在石油化工行业,泵是关键的流体输送设备。密封腔压力作为泵的重要参数,极大影响着密封系统的设计、冲洗方案的确定和冲洗压力的计算,精准预测密封腔压力不仅对泵的密封效果、效率和寿命有着重要意义,还能防止泄漏和设备故障,从而提高整个系统的安全性和经济效益。密封腔压力的影响因素多,且种类复杂,如何计算和预测泵密封腔压力一直是相关领域专家研究的重点课题。

API 682标准最早提出了针对离心泵和回转泵密封系统的密封腔压力经验公式[1];随着泵设计和运行条件的复杂化,单靠经验公式已不再足够,P. Geiger 和H. Fiedler等人通过CFD技术,模拟密封腔内的流体流动,提供压力分布预测[2];A. khonsar,和E. Booser 基于现代密封设计理论提出先进的设计和材料可以显著减小密封腔内的压力波动,增强密封的可靠性[3]。近年来,人工智能(AI)技术,特别是机器学习和深度学习,在处理复杂数据和预测模型方面展现出了强大的能力。通过学习大量的历史运行数据,机器学习能够捕捉到传统物理模型难以表达的复杂模式和关系。在工业领域,机器学习已经在许多应用场景中取得了成功,例如设备故障预测、生产优化和流程控制。然而,石油化工行业由于其工艺流程的复杂性和风险性,对AI技术的应用还处于探索阶段。

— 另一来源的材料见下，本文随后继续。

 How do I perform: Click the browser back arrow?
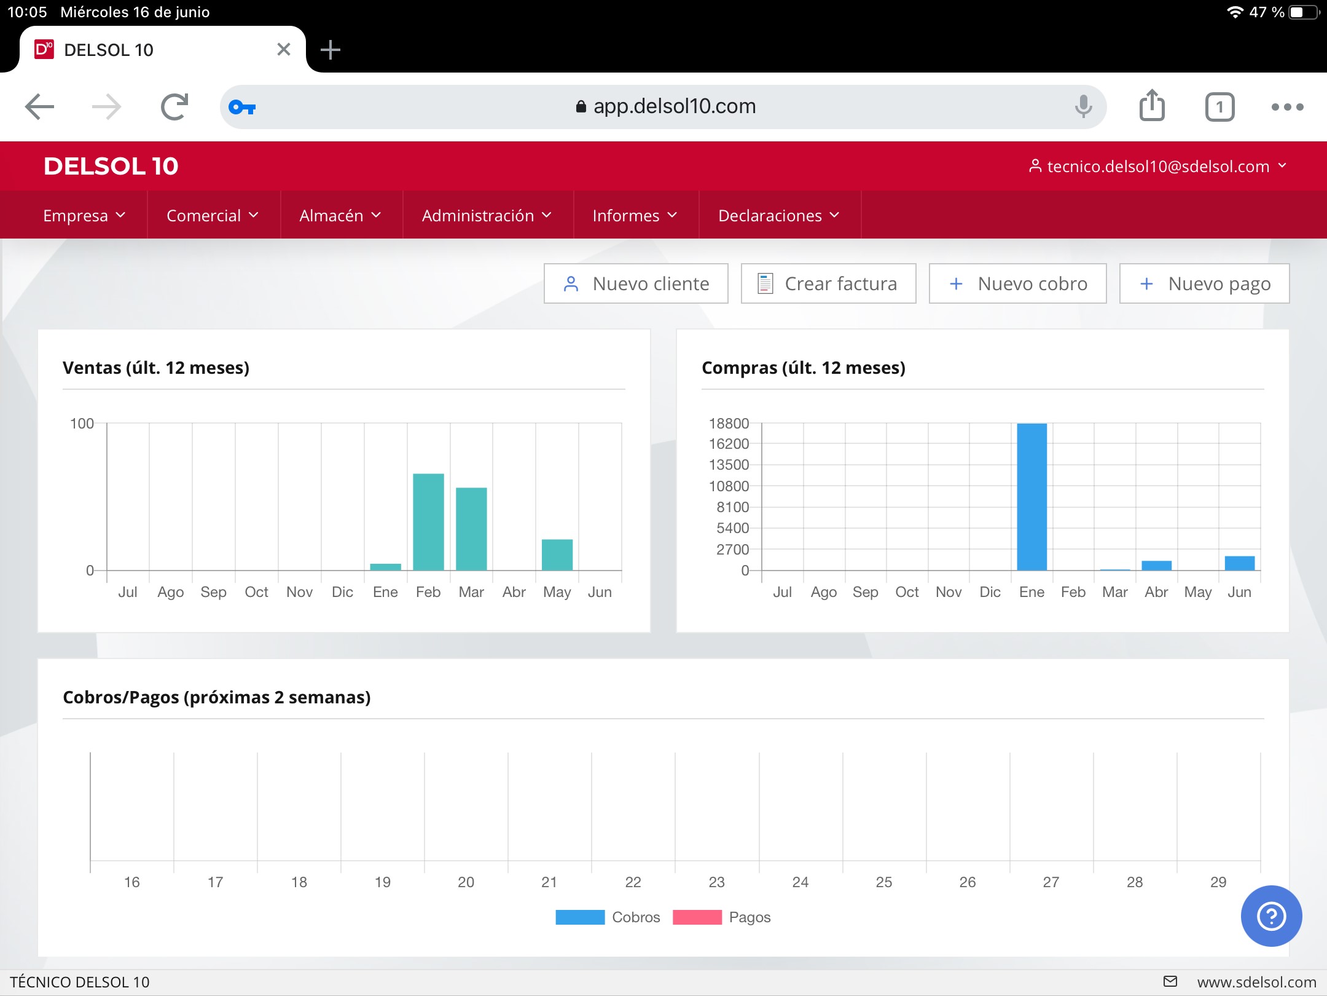[x=40, y=107]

高速离心泵作为北京航天石化技术装备工程有限公司的明星产品之一,因具有流量小、扬程高、结构紧凑、转速高、可靠性好等特点,被广泛应用于石油化工领域。以高速泵为研究对象具备现实意义,其每年近300台的出厂量也为研究提供了充分的数据支撑。本文旨在开发一种基于机器学习的泵密封腔压力预测方法,以高速泵的密封腔压力数据为载体,结合数据预处理、特征工程和模型优化,形成一套完整的预测解决方案。本研究不仅在理论上验证了机器学习在工业参数预测中的可行性,还在实际应用中展示了其显著的优势。

1数据收集与预处理

1.1 系统流程图

机器学习的主要要素包含数据、算法和训练优化过程,通过对已知数据的智能学习,获得对未知数据决策的泛化能力是智能学习的关键。机器学习模型在学习数据的过程中,逐步由高误差模型向低误差模型迭代,这不仅依赖于算法本身,更是由梯度下降优化器决定的,这种函数作用于真实值与预测值之间误差的导数,实现对算法参数的更新,进而提高模型准确度。本文针对密封腔压力的研究,对关键步骤进行流程设计,如图1所示。

机器学习算法在泵密封腔压力预测中的应用

1.2 数据收集

在任何基于人工智能的项 目中,数据都是至关重要的,高质量的数据是训练高性能模型的基础。为确保预测模型的有效性和稳定性,数据库包含了115组泵的实验数据,每组数据的特征都具备独特性,覆盖了泵的设计参数、性能参数、操作环境和密封效果等多个维度,具体包括泵型号、转速、入口压力、诱导轮参数、平衡孔参数及密封方案等13个特征项。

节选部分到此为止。